Because little is known about how the government will administer the AMC’s duties, such uncertainty may complicate the task of calculating the profitability of such an investment.
“When the assets are sold to a third party investor, that investor will not be paid entirely in cash. A certain percentage will be in form of a performance bond, which will not be guaranteed. [The feasibility of such an investment] will depend on the recoverability of the loan,” said a Singapore-based credit analyst. “I think this is a long shot. Investment decisions like that are not based on fundamentals but are sentiment driven. Fundamental volatility is here to stay; the financial system is not becoming strong any time soon.”
Measuring the feasibility of such an investment may also be tricky because of the different accounting standards that are used in the country. This has created a formidable challenge for credit agencies in their attempts to calculate the amount of bad debt that is mounting in Vietnam’s banking system.

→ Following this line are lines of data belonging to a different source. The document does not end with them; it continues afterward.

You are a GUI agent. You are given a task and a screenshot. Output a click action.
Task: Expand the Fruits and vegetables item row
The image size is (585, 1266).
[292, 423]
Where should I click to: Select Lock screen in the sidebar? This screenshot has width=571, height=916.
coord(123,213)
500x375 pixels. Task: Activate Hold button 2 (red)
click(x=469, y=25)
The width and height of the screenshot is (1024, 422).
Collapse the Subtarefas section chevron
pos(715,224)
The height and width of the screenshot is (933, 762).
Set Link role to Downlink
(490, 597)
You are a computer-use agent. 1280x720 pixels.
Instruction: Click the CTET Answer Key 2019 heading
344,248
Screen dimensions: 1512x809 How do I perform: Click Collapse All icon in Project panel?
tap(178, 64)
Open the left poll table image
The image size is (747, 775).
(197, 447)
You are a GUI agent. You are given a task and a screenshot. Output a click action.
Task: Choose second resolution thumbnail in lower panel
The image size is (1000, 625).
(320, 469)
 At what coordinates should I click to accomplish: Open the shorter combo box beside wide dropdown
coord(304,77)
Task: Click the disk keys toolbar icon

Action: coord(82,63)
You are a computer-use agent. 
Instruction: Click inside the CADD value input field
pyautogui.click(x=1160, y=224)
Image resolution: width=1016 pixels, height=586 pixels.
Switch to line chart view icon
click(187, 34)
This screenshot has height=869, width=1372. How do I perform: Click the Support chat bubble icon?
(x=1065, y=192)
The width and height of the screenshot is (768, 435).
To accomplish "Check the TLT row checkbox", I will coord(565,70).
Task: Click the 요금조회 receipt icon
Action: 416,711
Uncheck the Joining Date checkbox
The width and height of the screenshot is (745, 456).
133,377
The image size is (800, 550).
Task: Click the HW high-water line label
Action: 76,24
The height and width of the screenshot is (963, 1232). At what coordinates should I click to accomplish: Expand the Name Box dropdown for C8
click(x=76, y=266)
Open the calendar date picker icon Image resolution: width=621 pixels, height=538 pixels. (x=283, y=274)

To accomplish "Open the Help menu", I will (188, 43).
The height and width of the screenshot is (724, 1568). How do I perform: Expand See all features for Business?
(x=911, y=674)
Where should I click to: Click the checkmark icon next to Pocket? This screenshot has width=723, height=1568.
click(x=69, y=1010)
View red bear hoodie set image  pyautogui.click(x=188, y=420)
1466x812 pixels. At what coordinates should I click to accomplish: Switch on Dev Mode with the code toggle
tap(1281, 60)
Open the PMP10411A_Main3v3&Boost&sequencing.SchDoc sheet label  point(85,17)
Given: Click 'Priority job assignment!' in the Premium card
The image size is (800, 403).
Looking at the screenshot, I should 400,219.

“Right now Vietnam’s banks report by Vietnam Accounting Standards, which makes it hard for us to compare numbers versus a similar-rated bank in another country that uses a different accounting standard, like say the IFRS [International Financing Reporting Standards],” said Christian de Guzman, senior analyst at Moody’s.
“So we don’t have a great degree of confidence when we look at the NPL ratios. We’re not sure if they are applying the same stringent criteria used by other banks to classify a bad asset when a loan is late by 30 or 60 days, for example. Receiving technical assistance [from international bodies] in applying a more stringent set of accounting and disclosure standards will help.”
The independent proposal has also suggested the government cut state spending, after state-run shipbuilder Vietnam Shipbuilding Industry Group (Vinashin) defaulted on US$4.4 billion of its debt. Boosting foreign investment was also cited as another alternative to diversify funding sources, but analysts say this will require some time.
“Between raising medium term debt and equity infusion, I believe that equity injections into the banking system from foreign strategic stakeholders can lead to immediate capital strengthening, and also offers the benefit of transfer of best practices and know-how to the system,” said Ivan Tan, the primary analyst on Vietnam’s banking system for Standard & Poor’s. “Also, having foreign stakeholders representation on the board can improve corporate governance. However, this has been a protracted process and might take some more time to gain traction.”
Another difficulty in attracting foreign investment in Vietnamese banks is the fact that foreign partners will want to enter into a relationship with a stronger bank with enviable branch networks, rather than weaker lenders that are in more of a need for outside help.
“It’s a good idea but the point is whether the foreign bank will be willing to invest in a weaker bank of Vietnam? It will be beneficial for some weak banks in Vietnam but are foreigners ready to come and at which price? There isn’t much incentive to take a weak Vietnamese bank because they would want to pair with a mid to large size bank with a good brand name and reasonable size of branch network," said Duong Pham, a banking analyst at Viet Capital Securities.